Un mijotage minutieux


C’est une amie de longue date qui m’a parlé de ce plat en sauce concocté par sa grand-mère née en Tunisie. Je n’avais jamais entendu parler de cette "molokheya". "Ça ressemble à de la bouse de vache", me dit Liliane au téléphone quand je lui parle pour la première fois, "mais c’est délicieux". Les oignons sont déjà découpés quand nous arrivons, Liliane est pressée : le plat doit mijoter longtemps pour être prêt pour le midi. J’essaie de la ralentir mais elle est du genre têtu.
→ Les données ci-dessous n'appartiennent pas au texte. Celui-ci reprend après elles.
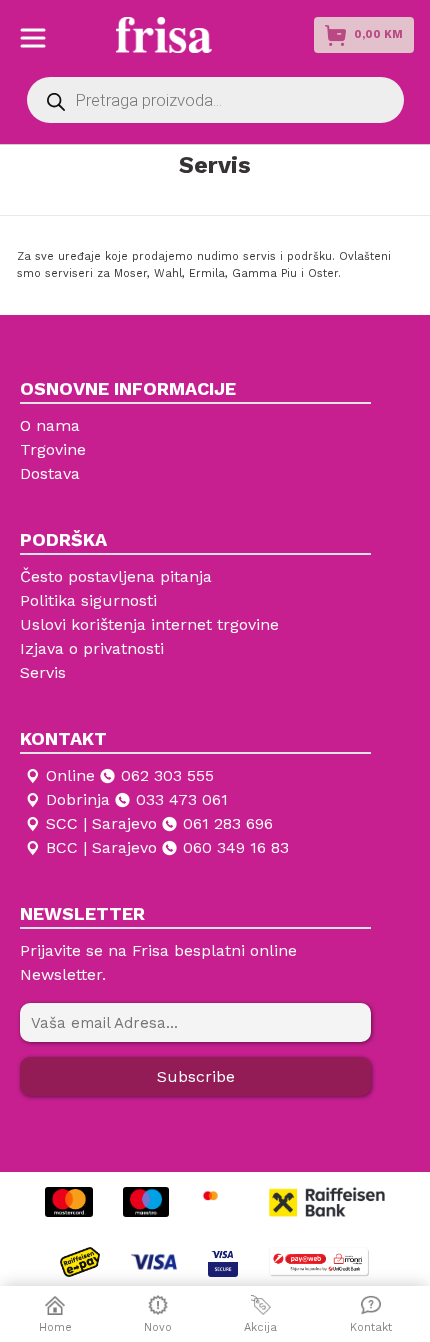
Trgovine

Le secret de la molokheya réside dans une poudre verte du même nom et qui rappelle à Liliane la Tunisie où elle est née, en 1941. "C’est l’odeur de mon pays ça", dit-elle en remuant dans la cocotte. La Tunisie, elle l’a quittée peu avant les "événements", comme elle les appelle, c’est-à-dire peu avant la constitution d’une République dans cet ancien protectorat français en 1956. Elle est restée quelques années dans le sud de la France, où elle a rencontré son mari, puis a rejoint la région parisienne. Elle a toujours travaillé. C'était une ouvrière, elle le revendique. Elle a aussi gardé des enfants quand les siens étaient petits.

Moments de partage


A 11h30, la molokheya frémit sur le feu et c’est l’heure de l’apéritif. Liliane sort l’anisette, la madeleine de Proust des Pieds-Noirs. On le sert accompagné d’une kémia : un assortiment de salades que Liliane a préparé la veille - pommes-de-terre, poivrons grillés et olives. Pour que sa cuisine soit propre le jour du tournage, elle a même reporté la préparation de la tartiflette attendue par son petit-fils, "son petit Prince". La cuisine et la famille, ses deux passions. 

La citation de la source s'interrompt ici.